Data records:
>>>>>

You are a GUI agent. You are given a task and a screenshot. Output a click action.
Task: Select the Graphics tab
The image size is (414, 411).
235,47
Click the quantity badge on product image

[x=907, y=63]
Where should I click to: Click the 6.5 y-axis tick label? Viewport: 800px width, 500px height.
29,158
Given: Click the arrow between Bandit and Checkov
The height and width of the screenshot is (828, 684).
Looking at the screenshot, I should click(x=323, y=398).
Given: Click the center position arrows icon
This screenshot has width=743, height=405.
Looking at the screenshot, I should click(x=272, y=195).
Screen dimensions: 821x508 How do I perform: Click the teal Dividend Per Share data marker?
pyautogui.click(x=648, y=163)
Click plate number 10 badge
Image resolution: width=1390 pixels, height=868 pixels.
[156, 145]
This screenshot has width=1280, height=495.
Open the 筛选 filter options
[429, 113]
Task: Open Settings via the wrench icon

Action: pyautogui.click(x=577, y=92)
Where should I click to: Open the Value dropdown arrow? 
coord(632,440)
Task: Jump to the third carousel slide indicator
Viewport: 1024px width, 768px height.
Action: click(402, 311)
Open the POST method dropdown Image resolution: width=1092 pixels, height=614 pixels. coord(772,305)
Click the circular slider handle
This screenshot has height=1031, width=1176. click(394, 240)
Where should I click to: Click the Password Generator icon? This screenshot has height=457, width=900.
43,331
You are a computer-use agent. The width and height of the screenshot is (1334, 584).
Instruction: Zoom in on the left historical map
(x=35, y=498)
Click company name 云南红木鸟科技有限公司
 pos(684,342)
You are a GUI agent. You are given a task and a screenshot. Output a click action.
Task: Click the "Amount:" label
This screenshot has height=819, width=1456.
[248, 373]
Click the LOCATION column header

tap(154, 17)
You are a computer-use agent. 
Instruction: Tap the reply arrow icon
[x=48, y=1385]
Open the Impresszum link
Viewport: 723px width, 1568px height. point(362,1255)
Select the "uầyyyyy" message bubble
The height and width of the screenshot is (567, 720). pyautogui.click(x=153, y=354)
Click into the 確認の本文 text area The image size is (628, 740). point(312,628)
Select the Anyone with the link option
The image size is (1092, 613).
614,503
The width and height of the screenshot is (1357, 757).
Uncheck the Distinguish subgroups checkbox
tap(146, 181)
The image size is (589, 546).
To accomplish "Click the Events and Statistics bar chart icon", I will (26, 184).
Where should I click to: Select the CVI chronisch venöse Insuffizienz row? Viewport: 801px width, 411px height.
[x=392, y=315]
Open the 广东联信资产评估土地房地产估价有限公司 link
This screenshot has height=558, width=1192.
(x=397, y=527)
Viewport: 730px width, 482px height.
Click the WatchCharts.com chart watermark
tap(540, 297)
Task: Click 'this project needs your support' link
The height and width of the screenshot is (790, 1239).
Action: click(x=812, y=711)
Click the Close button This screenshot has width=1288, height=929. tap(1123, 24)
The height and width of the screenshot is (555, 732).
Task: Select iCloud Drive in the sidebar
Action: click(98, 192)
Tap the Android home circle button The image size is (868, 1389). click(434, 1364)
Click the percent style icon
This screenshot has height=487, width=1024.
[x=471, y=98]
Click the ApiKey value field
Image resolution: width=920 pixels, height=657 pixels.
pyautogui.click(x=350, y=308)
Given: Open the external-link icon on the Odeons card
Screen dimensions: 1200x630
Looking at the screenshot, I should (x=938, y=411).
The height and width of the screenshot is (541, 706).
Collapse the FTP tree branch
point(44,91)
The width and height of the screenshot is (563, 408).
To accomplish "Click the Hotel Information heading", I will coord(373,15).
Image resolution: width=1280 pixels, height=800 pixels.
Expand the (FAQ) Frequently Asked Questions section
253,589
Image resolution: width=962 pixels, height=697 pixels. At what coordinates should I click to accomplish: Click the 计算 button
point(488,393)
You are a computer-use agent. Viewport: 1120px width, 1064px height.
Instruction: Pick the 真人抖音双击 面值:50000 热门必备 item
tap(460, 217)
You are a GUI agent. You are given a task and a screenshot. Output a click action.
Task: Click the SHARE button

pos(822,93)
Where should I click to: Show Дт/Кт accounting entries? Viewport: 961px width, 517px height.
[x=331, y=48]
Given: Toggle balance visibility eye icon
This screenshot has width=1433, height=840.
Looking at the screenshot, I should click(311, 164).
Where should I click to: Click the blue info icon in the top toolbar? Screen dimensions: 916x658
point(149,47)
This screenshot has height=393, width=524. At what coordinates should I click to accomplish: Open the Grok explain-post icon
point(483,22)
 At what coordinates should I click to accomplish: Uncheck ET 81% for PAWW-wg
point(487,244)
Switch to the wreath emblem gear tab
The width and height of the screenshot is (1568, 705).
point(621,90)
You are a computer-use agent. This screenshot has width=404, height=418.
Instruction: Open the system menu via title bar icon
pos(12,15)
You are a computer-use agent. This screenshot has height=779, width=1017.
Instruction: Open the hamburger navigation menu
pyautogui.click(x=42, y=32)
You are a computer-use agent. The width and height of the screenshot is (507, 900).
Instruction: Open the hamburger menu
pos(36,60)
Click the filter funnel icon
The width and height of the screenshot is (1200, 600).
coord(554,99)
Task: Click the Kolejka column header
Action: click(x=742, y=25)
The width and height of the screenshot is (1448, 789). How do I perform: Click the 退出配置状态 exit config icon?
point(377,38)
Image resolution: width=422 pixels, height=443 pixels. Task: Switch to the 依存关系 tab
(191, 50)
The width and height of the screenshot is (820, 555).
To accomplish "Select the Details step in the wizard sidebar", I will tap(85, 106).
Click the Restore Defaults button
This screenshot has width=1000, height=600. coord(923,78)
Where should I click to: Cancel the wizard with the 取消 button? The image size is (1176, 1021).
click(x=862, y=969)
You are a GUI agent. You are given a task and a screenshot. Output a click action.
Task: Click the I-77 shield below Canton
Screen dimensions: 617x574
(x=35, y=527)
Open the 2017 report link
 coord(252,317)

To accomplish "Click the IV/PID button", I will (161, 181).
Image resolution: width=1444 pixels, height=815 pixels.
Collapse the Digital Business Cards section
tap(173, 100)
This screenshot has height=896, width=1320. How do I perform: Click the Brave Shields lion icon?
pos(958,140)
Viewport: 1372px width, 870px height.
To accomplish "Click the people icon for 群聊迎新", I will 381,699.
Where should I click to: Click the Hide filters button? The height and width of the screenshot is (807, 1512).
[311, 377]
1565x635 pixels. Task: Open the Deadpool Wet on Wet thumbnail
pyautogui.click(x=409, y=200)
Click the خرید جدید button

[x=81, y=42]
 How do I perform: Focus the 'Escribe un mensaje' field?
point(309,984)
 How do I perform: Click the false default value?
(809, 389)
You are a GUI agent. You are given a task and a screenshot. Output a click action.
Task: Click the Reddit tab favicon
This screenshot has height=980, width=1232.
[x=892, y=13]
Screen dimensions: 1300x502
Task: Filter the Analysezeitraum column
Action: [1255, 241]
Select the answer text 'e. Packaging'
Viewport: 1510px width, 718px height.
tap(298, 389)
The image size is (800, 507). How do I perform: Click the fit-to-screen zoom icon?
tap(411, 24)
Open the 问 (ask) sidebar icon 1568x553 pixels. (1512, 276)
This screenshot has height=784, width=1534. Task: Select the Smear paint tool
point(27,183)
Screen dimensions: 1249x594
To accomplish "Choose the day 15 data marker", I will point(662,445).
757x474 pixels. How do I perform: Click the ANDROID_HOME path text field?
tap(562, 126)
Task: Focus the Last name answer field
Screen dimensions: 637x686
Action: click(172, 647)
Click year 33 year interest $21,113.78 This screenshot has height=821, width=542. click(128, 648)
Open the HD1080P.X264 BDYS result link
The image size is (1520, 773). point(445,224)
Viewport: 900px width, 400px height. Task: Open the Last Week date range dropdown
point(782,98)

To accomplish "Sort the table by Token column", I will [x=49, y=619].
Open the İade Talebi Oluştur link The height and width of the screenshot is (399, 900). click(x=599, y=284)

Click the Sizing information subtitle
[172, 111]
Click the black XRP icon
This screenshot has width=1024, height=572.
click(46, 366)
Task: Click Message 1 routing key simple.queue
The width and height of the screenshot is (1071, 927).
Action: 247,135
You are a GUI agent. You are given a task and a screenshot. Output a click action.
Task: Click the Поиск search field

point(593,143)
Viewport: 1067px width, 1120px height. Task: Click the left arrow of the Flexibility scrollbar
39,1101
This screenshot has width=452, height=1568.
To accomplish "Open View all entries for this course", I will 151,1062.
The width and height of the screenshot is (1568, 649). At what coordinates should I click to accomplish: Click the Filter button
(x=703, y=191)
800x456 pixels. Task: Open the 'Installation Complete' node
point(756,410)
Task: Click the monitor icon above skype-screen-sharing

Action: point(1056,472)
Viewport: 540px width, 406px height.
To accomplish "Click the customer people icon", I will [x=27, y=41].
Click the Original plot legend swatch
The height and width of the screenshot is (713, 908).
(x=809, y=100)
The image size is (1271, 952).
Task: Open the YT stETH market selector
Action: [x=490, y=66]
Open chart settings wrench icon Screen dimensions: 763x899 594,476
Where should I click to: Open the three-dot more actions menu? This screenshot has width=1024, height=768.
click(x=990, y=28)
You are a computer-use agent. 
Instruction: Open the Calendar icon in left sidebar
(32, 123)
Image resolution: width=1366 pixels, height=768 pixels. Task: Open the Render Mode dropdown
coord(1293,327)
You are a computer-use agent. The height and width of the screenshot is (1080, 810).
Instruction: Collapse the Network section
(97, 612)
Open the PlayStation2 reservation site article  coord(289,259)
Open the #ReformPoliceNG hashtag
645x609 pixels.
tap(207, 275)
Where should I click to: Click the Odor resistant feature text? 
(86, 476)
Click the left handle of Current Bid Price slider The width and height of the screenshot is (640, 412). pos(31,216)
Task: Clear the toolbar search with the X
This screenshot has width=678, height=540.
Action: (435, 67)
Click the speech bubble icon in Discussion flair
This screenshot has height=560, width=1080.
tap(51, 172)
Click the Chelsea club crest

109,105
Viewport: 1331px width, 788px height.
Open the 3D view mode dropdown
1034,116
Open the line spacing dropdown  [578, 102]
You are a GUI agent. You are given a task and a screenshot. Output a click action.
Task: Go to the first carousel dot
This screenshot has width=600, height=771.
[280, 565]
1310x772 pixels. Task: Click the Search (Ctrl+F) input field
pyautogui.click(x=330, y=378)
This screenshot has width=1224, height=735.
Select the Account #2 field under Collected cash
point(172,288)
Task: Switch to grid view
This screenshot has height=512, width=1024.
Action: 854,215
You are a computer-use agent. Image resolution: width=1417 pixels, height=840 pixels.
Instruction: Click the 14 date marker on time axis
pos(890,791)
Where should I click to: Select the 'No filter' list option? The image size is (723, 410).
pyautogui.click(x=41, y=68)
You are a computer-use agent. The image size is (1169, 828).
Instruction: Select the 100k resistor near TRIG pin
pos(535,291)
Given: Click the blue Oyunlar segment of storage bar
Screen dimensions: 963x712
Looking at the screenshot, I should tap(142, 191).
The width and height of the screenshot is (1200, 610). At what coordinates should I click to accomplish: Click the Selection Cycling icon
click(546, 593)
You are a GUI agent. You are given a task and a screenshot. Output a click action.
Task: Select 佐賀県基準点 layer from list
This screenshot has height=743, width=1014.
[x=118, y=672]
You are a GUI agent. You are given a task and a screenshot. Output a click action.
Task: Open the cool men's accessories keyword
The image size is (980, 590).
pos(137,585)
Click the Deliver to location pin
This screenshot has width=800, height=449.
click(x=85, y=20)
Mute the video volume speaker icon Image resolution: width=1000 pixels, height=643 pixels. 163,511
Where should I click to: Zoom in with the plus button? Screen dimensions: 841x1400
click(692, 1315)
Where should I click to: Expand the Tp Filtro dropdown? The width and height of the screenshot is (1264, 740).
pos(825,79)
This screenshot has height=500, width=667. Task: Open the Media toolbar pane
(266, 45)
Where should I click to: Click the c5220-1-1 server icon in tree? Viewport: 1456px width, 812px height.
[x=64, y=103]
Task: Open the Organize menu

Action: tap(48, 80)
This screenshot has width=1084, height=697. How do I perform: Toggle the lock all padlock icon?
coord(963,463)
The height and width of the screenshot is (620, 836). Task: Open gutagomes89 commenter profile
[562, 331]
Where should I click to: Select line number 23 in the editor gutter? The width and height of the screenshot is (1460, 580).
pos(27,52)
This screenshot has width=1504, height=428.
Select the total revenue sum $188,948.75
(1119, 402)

<<<<<

Above are some records. Copy each of their lines that holds the string "carousel".

Task: Jump to the third carousel slide indicator
Task: Go to the first carousel dot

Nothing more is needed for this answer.